> Problem to work on: Scan the entries line by line and return those with "computer".

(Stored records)
"""
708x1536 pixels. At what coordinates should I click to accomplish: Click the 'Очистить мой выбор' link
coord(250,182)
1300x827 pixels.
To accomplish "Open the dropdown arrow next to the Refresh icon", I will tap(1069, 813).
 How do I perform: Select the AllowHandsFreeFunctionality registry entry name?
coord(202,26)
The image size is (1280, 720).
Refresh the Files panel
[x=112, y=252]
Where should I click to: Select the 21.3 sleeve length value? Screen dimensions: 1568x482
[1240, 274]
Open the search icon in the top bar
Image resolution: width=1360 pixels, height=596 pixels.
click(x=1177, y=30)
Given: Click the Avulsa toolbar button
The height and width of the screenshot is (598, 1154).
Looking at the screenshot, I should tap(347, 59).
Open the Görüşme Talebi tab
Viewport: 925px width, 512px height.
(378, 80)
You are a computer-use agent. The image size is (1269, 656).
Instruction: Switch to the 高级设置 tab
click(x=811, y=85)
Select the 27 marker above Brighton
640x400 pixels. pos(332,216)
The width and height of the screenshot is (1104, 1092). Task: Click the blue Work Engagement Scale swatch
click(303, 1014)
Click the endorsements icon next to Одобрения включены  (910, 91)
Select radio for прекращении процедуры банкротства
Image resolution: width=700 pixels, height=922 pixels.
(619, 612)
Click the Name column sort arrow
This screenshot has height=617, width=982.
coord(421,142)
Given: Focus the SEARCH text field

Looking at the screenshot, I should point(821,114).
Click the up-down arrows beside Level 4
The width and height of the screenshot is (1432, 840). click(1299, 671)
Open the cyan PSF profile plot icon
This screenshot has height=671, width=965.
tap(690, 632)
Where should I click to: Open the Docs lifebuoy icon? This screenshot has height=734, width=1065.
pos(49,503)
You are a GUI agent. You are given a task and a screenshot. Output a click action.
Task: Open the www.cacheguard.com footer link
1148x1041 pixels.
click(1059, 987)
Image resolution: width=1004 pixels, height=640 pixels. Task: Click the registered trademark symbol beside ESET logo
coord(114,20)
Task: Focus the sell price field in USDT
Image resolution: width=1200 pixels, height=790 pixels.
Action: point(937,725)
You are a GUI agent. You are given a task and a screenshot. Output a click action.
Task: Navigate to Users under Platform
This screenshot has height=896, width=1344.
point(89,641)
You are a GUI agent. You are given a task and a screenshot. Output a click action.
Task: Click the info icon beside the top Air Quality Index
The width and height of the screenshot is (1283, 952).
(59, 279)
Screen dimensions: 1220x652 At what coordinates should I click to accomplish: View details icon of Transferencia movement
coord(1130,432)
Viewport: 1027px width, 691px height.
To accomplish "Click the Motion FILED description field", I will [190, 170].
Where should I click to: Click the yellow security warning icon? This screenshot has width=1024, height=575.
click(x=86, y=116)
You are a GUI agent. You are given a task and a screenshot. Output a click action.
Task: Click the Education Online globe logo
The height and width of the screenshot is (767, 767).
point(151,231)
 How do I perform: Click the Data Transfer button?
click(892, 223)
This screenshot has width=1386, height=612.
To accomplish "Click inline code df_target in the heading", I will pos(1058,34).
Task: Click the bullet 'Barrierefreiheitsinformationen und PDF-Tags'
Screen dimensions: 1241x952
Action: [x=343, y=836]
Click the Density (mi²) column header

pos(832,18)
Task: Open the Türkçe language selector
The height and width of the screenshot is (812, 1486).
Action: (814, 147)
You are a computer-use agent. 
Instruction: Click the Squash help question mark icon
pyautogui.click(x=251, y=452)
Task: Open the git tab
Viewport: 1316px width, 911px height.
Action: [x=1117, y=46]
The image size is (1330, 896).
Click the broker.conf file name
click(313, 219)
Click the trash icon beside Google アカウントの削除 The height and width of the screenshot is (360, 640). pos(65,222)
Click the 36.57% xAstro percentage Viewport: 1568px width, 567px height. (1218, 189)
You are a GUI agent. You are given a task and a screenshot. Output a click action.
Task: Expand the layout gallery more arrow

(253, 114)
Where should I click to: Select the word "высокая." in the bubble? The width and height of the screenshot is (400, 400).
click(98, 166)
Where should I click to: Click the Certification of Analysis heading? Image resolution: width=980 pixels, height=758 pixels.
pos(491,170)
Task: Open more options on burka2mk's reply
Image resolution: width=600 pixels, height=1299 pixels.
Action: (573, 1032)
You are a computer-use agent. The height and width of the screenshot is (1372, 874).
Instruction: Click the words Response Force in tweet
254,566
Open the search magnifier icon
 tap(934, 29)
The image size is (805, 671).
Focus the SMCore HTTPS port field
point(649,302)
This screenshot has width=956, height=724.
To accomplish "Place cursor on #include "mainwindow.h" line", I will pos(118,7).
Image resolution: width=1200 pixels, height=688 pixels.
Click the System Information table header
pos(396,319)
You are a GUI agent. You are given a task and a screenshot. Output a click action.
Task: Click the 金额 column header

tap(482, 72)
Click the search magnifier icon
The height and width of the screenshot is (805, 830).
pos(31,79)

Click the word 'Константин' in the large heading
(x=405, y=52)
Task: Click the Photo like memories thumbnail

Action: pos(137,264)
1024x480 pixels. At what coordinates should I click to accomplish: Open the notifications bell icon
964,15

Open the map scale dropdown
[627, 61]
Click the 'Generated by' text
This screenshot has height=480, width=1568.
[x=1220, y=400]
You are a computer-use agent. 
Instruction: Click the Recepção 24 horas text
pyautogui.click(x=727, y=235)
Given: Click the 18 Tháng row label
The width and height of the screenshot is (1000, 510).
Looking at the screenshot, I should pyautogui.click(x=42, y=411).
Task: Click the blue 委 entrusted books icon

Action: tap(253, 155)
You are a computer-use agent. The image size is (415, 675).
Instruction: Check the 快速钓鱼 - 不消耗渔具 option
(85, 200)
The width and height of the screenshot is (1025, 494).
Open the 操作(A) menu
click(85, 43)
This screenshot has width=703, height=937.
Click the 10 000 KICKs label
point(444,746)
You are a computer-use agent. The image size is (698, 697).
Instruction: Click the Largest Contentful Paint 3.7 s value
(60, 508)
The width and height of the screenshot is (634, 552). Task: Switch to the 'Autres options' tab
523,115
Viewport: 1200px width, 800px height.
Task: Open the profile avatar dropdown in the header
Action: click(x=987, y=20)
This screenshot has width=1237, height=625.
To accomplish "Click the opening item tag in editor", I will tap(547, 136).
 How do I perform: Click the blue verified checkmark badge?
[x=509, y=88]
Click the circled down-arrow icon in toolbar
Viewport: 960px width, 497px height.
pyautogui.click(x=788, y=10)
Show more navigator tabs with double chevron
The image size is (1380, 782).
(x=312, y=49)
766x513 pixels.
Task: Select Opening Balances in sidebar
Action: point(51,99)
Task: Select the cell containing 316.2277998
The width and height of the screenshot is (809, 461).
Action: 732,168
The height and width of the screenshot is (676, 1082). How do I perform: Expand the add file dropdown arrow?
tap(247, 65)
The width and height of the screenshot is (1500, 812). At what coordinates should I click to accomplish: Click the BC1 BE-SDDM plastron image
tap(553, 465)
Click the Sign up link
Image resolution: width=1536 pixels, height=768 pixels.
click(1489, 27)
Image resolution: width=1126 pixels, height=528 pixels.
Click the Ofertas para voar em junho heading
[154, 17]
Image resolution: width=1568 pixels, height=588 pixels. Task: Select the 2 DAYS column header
"""
> Written reply:
You are a computer-use agent. The image size is (1269, 656).
You are a computer-use agent. 
You are a computer-use agent. The height and width of the screenshot is (1372, 874).
You are a computer-use agent. 
You are a computer-use agent. The image size is (415, 675).
You are a computer-use agent. The image size is (698, 697).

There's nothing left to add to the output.